Kompasianer ...
Tidak ada perubahan dari kunjungan saya terakhir ke tempat ini sekitar empat tahun yang lalu, karena istri saya belum pernah mengunjungi tempat ini, maka saya mengajak dia masuk. Sebelum masuk kami mengambil beberapa gambar, namun sebelumnya membayar karcis masuk di depan loket penjagaan, dengan membayar Rp. 10.000,- kita sudah dapat melihat bagaimana keadaan dan kondisi Proklamator Bung Karno pada saat berada di rumah pengasingan tersebut.
Rumah ini dinamakan rumah pengasingan Bung Karno, karena saat menjadi tahanan politik di Bengkulu beliau di tempatkan disini. Rumah ini dahulunya milik seorang Thionghoa bernama Lion Bwe Seng, beralamat di Jalan Soekarno Hatta Kelurahan Anggut Atas Kecamatan Gading Cempaka, beliau disini mulai tahun 1938 -- 1942.

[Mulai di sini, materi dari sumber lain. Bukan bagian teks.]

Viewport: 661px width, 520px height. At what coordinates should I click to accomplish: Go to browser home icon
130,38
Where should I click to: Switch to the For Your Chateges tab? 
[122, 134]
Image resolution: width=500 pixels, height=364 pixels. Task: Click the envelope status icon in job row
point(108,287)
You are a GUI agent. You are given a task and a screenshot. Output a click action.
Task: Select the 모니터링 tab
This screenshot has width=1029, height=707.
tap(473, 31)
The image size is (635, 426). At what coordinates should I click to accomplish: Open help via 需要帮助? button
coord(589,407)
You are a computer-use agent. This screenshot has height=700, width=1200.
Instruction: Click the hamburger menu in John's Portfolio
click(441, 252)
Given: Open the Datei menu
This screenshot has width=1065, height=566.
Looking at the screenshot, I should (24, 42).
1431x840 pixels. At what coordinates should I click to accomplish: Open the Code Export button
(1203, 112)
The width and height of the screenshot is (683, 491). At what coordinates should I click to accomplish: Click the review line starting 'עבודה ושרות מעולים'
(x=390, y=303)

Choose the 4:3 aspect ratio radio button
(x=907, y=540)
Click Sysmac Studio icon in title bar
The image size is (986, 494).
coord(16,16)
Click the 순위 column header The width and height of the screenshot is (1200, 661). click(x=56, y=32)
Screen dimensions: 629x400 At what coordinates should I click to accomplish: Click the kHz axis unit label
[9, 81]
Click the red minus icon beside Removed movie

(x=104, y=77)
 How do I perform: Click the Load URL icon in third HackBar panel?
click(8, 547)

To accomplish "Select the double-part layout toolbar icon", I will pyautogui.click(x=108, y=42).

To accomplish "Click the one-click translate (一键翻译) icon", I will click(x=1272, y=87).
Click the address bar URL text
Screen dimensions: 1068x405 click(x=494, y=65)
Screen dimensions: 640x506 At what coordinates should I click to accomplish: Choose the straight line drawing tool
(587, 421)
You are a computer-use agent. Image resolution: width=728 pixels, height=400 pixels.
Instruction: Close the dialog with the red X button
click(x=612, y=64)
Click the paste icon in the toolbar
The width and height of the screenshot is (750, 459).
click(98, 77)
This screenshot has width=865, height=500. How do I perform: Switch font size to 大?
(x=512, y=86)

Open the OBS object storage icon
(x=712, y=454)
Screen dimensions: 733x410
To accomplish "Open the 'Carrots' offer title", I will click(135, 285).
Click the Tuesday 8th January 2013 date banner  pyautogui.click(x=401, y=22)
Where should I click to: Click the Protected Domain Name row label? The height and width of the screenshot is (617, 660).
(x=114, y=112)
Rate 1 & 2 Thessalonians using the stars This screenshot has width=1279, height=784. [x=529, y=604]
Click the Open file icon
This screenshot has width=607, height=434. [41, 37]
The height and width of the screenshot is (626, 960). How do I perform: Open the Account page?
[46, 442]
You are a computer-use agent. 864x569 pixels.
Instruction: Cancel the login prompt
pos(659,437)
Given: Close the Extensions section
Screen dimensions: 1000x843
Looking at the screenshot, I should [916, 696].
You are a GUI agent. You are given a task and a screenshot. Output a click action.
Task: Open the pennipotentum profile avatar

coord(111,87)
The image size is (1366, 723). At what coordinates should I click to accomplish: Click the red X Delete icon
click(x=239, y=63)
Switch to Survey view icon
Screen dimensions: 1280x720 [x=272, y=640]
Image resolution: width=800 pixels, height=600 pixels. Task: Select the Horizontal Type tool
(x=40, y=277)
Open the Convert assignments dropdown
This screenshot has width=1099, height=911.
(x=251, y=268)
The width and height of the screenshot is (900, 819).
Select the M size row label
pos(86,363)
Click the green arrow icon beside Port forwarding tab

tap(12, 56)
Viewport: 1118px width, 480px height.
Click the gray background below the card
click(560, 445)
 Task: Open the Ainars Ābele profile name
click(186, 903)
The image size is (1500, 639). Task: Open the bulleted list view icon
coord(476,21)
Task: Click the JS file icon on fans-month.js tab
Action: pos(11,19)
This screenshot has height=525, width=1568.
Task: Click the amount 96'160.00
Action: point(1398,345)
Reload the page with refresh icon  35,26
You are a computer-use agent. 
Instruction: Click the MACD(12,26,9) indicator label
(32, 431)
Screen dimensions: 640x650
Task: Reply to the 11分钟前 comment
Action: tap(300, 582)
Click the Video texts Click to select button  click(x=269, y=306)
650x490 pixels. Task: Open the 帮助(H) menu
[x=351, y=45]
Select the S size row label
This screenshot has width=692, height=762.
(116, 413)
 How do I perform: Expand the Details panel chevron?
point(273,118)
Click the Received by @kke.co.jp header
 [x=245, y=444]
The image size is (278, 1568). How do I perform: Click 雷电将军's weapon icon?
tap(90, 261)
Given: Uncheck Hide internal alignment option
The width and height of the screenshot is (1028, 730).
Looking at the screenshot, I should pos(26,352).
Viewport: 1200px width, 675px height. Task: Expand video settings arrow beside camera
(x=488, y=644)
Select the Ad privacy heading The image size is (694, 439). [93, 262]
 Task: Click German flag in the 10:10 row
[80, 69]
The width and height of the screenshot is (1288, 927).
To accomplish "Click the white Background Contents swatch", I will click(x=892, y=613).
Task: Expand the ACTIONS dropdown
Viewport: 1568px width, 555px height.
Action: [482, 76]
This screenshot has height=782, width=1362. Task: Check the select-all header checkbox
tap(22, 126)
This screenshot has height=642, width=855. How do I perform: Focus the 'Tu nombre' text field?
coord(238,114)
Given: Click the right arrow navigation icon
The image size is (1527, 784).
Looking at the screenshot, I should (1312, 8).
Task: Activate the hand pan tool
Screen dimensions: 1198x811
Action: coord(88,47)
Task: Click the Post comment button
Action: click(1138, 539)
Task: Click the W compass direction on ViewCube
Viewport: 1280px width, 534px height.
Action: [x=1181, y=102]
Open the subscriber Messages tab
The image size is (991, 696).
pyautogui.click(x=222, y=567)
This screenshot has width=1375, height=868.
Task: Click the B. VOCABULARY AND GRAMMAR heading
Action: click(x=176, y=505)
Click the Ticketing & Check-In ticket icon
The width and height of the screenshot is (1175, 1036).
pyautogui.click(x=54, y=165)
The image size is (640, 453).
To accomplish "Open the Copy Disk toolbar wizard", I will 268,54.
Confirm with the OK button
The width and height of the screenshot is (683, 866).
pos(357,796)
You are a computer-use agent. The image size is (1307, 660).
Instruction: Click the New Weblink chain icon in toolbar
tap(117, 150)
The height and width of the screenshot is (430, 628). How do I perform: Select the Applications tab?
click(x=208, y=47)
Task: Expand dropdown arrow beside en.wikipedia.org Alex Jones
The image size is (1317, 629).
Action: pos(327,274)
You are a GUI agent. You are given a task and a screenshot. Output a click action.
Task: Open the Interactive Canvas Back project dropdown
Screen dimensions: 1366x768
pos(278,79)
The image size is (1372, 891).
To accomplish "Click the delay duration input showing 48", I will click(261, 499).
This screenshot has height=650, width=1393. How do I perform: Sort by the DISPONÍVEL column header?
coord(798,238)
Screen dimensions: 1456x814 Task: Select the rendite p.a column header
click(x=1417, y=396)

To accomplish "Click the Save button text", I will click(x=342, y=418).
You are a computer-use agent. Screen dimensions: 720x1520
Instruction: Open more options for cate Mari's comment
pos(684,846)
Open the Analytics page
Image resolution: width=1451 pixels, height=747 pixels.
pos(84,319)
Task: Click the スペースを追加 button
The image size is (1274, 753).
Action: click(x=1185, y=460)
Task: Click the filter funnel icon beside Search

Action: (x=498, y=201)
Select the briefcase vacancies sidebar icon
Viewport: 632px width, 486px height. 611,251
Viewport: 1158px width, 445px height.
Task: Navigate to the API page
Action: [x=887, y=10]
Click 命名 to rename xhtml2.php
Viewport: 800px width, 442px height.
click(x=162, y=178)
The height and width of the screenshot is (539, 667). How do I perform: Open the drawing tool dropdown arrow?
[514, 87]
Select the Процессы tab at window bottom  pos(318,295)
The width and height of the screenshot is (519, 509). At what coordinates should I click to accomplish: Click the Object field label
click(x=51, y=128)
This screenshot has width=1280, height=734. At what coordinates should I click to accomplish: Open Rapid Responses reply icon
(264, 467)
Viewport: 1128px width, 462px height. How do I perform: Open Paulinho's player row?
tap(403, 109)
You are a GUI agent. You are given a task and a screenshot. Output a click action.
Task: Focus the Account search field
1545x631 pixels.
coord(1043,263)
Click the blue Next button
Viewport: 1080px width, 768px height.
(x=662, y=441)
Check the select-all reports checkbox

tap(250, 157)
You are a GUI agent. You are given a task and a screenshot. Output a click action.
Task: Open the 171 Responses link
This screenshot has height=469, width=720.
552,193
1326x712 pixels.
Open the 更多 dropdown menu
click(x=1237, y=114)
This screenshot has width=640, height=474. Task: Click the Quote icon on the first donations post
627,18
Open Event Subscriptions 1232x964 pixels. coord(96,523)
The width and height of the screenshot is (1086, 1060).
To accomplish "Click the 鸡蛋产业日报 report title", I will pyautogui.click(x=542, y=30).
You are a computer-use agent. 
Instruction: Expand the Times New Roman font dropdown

Menurut penjaga di sini, memang ada beberapa peralatan yang disini bukan aslinya, tapi sebagian besar memang peninggalan sejarah, seperti lemari pakaian, lemari tempat penyimpanan makanan di belakang, itu masih asli. Karena dahulu belum ada kulkas, maka makanan yang sudah di masak di masukan kedalam lemari kayu, terdapat meja makan besar dan kursi di bagian belakang.Â
Menurut penjelasan penjaga disini, meja dan kursi makan itu bukan yang asli, tapi buatan. Serta terdapat bangunan di belakang yang sekarang di gunakan untuk pengunjung yang ingin menikmati makan ringan dan minuman.
Tepat di depan ruang tidur Bung Karno, adalah ruang tidur Ratna Djuami dan Sukarti. Mereka adalah anak angkat dari Bung Karno dan Ibu Inggit Ganarsih. Menurut sejarah Ratna merupakan keponakan dari Ibu Inggit dan Sukarti menjadi anak angkat saat beliau berada di Ende sebagai tahanan politik juga.
Selanjutnya kami memasuki ruang tamu Bung Karno, disini kita melihat sebuah meja dan bangku untuk tamu serta sebuah sepeda ontel yang disimpan di dalam etalase kaca.
Dibengkulu inilah Bung Karno, bertemu dengan Ibu Fatmawati.